De but en blanc

Une expression qui parait évidente, mais l’est-elle tant que ça ?

Des premières arquebuses aux actuelles fusées à tête chercheuse la balistique a fait des progrès miraculeux, mais les principes fondamentaux demeurent les mêmes depuis le tir à l’arc le plus lointain : on peut tirer soit en pointant l’arme directement vers l’objet visé s’il est à courte distance, soit en compensant l’éloignement au moyen d’une hausse fixée sur le canon, qui fait décrire à la balle une courbe en hauteur avant d’atteindre l’objectif (ou de le rater d’ailleurs !). Cette seconde manière exige un calcul et un réglage de la bouche à feu, la première aucun : c’est le tir tendu, direct, que l’on appelait autrefois de but en blanc, ou encore (c’est le même mot : de butte en blanc).
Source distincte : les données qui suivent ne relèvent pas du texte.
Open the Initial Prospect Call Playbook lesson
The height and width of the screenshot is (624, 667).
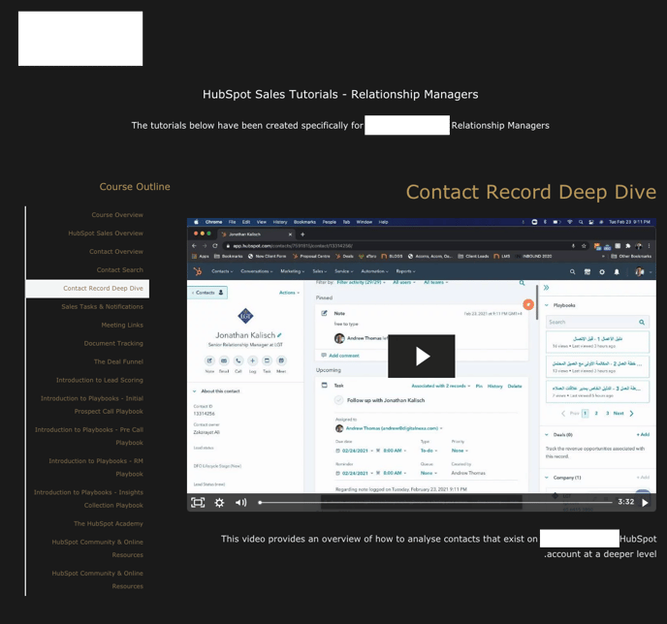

Avant d’être « ce que l’on vise », le but, ou butte, était l’endroit d’où l’on tire, généralement un monticule surélevé. Le « blanc » était la cible (le mot cible, venant de Suisse, ne s’est répandu qu’à l’époque napoléonienne).

« De but en blanc » (explique Furetière) est aussi une façon de parler adverbiale, qui dans le propre se dit en parlant d’armes à feu et de gens qui tirent. Cela signifie, depuis le lieu où l’on est posté pour tirer jusqu’à celui où l’on doit tirer, et où est attaché le blanc auquel on vise.

 » Le canon des arquebuses buttières peut porter de but en blanc mille pas ou environ  » (Gaïa).

On le dit aussi au figuré, pour dire, tout droit, sans biaiser, d’une manière ouverte.

 » En venir de but en blanc à l’union conjugale, il n’est rien de si marchand que ce procédé  » (Molière).

On a dit également à une époque « de pointe en blanc » « De sorte que du dit bastion on tirait de pointe en blanc dans le passage » (M. du Bellay, in Littré).

Le mot butte avait déjà changé de camp, si l’on peut dire, au XVIe siècle, pour passer dans celui où nous le connaissons : l’objet visé.

Bien qu’un peu compliqués, les exercices de tir du jeune Gargantua font allusion à la chose: « visoyt de harquebouse à affeustoyt le canon, tyroit à la butte, au papagay [perroquet], du bas en mont, d’amont en val, davant, de costé, et en arrière comme les Parthes ».

Il est résulté de ce changement l’expression être en butte aux attaques, propres et figurées, c’est-à-dire exposé comme une cible peut l’être dans un champ de tir !


Claude Duneton – « La puce à l’oreille ».